Wahrscheinlich ist eher, dass die Landesregierung das wenige Geld für die Kinderbetreuung in den Ausbau der Betreuung unter Dreijähriger stecken wird, auf die ab 2013 bundesweit ein Rechtsanspruch besteht. Die verschuldeten Kommunen bauen dafür allerdings kaum neue Betreuungseinrichtungen, sondern werben Tagesmütter an und schulen sie im Schnellverfahren. Während sich der Koalitionsvertrag für die Einführung eines Mindestlohns von 8,50 Euro pro Stunde "stark macht", organisieren SPD und Grüne in den Kommunen die Niedriglohnarbeit der meist freiberuflichen Tagesmütter, die pro Kind und Stunde je nach Ausbildung zwischen 2 und 5 Euro erhalten.
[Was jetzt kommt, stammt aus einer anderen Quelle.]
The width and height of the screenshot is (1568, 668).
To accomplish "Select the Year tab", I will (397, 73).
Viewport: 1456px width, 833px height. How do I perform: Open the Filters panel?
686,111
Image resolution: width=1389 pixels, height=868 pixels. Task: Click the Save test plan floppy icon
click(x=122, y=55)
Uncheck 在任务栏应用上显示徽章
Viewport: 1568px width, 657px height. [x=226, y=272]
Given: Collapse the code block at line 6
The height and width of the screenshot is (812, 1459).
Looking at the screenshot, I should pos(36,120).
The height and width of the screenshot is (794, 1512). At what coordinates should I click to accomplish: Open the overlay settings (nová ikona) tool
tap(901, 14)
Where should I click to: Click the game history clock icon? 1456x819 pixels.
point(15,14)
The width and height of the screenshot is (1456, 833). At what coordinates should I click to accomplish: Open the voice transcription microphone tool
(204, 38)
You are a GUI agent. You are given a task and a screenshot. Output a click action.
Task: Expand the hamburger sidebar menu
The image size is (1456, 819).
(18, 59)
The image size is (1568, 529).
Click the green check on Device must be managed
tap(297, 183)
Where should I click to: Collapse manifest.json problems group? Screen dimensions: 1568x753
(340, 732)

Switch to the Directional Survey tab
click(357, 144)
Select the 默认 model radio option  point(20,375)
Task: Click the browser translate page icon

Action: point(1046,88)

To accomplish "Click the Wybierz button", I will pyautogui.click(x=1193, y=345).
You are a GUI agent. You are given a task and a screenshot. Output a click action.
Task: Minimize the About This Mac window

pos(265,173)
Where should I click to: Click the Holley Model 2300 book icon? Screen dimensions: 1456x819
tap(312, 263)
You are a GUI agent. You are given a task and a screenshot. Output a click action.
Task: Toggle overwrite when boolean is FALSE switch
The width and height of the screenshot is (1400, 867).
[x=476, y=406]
Auch der im Koalitionsvertrag gepriesene "Stabilitätspakt Stadtfinanzen", den beide Parteien weiterführen wollen, belastet die Kommunen. Um Geld aus dem Fonds zu erhalten, müssen sie sich - ähnlich wie Griechenland - zu enormen Haushaltskürzungen verpflichten. Die meist von der SPD dominierten Stadträte erhöhen deshalb Kindergartengebühren, schließen Stadtteilbibliotheken, Kinder- und Jugendzentren und streichen Angebote der Kunst- und Musikschulen. Der Stabilitätspakt von Ministerpräsidentin Kraft ist das sozialdemokratische Gegenstück zum europäischen Stabilitätspakt von Bundeskanzlerin Merkel.

Dank ihrer engen Verbindung zu den Gewerkschaften ist die SPD sogar in der Lage, die von den Finanzmärkten geforderten Kürzungen effektiver durchzusetzen. Vom viel beschworenen "Dreiklang" der rot-grünen "Haushaltspolitik der Verantwortung" - "gezielt sparen, in Zukunft investieren, Einnahmen erhöhen" - bleibt nur ein Ton übrig: "gezielt sparen".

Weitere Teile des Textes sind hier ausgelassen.